Employees and retirees of Elkem Metals at Alloy, a former Union Carbide operation, may be losing their retirement benefits.
Officials with Elkem Metals Inc. have notified current and retired employees that they are asking federal officials to give them a waiver for the minimum funding requirements for their employee retirement plan.
Underfunded pensions are creating what some in Congress fear is a "perfect storm." The weak job market and historic low interest rates are contributing to the problem with pension plans going down around the country.
Many companies legally used pension funds for business operations or investments, causing the plans to be underfunded.
Union Carbide officials sold the plant to the Norweign company in 1981. Workers who retired under Union Carbide have their pensions through Union Carbide and are not affected by Elkem's action.
Current workers, both hourly and salaried, as well as people who retired from Elkem after 1981 are in the jeopardized pension plan.
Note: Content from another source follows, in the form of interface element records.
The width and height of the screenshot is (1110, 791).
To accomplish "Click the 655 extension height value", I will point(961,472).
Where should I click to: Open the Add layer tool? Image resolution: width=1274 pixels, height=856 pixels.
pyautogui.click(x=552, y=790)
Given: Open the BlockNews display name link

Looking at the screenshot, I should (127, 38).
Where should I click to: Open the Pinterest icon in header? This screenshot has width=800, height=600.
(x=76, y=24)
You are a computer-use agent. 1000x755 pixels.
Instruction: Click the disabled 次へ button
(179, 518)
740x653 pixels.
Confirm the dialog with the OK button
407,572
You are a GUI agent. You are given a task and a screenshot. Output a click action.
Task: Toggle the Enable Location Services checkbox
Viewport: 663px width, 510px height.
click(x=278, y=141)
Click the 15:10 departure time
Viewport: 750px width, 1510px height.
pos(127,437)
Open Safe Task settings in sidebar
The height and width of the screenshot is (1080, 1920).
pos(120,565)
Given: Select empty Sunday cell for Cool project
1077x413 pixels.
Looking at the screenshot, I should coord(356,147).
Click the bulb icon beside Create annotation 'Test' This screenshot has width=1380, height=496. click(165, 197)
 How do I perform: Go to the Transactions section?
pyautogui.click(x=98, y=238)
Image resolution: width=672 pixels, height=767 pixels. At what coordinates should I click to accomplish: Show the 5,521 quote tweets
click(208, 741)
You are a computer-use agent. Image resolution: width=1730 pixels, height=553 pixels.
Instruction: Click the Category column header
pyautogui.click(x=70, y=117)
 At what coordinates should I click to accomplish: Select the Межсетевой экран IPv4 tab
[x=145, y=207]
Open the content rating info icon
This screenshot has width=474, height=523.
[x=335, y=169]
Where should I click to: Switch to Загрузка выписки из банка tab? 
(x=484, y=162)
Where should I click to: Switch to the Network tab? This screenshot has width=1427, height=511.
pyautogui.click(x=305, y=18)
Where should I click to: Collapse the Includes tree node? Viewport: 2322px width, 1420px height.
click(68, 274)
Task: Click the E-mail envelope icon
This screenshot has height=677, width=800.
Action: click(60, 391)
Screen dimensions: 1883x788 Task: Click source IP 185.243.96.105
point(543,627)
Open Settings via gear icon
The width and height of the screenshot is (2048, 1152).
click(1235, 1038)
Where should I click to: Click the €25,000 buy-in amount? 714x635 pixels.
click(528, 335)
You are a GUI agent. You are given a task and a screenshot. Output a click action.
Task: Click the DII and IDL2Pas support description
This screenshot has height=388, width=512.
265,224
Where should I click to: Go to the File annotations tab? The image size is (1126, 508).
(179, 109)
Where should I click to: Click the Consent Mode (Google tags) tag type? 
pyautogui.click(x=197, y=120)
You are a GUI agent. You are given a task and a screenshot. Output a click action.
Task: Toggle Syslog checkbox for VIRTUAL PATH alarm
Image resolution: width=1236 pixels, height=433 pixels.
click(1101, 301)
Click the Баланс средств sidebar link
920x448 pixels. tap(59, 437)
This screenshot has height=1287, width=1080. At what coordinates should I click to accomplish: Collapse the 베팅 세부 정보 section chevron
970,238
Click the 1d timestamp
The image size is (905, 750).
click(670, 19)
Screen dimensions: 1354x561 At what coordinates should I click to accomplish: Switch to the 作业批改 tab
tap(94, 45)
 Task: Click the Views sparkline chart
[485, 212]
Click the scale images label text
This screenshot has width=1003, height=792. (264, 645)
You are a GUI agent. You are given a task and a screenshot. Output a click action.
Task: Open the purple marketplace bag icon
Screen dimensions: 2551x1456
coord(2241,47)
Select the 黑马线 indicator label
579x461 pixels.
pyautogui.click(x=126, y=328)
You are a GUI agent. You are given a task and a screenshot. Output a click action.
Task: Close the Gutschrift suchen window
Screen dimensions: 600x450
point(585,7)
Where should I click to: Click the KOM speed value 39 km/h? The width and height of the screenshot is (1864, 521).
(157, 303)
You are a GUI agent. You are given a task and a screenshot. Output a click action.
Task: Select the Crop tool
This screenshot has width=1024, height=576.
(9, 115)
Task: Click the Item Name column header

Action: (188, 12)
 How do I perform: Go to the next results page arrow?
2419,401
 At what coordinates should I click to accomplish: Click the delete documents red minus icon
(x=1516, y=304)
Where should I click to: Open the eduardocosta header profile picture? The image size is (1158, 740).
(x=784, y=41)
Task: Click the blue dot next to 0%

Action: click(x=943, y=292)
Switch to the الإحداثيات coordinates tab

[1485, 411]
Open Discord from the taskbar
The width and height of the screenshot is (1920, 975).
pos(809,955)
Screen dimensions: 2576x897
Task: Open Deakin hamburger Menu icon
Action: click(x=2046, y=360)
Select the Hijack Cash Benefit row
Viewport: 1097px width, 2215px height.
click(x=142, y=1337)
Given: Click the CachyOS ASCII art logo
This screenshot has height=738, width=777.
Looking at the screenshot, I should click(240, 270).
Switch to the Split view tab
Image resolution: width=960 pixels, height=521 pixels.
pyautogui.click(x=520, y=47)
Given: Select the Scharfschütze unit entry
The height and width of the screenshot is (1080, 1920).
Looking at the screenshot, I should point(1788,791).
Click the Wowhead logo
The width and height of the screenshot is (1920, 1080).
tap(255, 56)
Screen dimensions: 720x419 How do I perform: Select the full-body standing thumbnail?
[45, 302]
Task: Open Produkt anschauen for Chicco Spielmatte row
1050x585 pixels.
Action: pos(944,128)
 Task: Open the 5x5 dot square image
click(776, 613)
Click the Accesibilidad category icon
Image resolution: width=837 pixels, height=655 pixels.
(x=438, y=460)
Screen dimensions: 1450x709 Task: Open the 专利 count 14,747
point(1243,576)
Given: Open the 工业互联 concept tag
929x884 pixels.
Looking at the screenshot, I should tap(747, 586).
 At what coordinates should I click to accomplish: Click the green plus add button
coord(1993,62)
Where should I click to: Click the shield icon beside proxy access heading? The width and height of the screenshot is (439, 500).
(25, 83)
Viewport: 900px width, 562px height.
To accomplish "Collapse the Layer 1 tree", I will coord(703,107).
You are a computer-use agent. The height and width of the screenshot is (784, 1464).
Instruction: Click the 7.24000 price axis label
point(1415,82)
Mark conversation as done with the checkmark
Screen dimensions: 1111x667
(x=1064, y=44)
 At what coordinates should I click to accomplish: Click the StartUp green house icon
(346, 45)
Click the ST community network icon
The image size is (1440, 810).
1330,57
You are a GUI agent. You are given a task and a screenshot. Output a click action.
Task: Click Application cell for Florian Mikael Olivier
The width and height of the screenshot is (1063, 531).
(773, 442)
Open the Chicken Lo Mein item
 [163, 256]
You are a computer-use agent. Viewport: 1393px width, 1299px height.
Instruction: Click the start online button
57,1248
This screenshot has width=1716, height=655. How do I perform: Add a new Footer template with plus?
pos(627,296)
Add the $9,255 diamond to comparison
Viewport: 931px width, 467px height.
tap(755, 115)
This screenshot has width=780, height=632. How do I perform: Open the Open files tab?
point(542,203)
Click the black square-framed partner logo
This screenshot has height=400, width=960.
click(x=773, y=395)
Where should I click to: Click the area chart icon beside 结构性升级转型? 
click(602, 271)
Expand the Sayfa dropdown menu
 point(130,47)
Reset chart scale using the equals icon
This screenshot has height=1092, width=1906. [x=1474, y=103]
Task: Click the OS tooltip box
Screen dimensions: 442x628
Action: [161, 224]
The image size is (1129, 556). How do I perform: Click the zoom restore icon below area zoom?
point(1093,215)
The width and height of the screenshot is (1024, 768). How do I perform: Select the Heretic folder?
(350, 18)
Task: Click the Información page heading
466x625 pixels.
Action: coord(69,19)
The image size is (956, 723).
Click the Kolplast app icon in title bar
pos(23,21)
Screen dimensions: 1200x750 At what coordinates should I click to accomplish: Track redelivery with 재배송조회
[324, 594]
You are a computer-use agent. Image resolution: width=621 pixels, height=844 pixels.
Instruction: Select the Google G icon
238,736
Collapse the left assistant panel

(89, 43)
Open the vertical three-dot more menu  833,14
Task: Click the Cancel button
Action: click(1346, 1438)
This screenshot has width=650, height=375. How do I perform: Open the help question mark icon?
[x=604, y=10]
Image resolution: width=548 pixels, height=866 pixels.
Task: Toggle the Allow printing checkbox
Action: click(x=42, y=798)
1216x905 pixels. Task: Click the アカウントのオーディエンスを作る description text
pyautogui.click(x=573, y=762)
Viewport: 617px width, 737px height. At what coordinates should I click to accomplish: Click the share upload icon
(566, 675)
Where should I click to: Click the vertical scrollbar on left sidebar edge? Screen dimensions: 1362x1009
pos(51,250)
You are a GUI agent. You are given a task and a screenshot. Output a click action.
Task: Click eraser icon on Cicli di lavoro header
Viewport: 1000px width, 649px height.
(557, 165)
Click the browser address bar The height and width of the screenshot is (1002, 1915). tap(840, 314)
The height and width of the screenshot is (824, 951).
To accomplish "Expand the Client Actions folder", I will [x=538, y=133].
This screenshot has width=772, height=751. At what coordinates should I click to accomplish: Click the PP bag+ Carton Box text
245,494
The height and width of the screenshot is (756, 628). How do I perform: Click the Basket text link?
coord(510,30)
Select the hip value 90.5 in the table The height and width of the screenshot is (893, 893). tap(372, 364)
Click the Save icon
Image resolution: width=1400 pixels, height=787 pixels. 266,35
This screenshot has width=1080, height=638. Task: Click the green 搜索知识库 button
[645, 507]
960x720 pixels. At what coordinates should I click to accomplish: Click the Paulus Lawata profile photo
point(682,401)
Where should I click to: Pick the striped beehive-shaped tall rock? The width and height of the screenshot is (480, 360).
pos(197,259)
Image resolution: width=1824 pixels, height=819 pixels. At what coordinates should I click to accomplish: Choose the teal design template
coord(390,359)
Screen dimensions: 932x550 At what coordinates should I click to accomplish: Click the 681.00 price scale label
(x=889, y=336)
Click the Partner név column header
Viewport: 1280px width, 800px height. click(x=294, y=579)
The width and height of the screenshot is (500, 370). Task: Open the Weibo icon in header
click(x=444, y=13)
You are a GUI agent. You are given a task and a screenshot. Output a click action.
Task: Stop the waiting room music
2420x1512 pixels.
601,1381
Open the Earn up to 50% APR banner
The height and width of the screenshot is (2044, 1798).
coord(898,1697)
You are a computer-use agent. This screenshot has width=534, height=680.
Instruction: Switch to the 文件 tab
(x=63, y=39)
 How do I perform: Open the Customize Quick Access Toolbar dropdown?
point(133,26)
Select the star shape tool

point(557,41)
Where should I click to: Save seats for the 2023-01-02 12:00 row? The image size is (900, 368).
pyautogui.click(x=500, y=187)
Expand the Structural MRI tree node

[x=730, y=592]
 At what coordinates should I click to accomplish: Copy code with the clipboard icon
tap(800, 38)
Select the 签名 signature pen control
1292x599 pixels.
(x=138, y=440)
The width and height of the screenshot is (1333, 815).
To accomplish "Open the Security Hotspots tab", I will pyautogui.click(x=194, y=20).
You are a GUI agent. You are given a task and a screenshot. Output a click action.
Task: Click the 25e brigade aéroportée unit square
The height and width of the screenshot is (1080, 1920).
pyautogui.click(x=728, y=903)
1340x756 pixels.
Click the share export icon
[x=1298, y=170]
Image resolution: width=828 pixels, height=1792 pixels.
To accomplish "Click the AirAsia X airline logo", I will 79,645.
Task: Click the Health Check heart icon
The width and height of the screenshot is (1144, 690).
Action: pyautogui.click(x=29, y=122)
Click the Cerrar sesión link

Elkem has more than 900 people in the current pension plan.
Reports indicate the pension plan is underfunded by $28 million. If the underfunding continues, the company could never make up the amount and end up in bankruptcy.
The federal Pension Benefit Guaranty Corp. reported that it recorded an $11.2 billion deficit last year. The PBGC is the federal agency that insures pensions.
The collapse in pensions is becoming a serious problem to America's blue-collar workers.
Elkem has downsized employment in West Virginia, shifting operations to Norway, the plant is now
operated with record low levels of employees.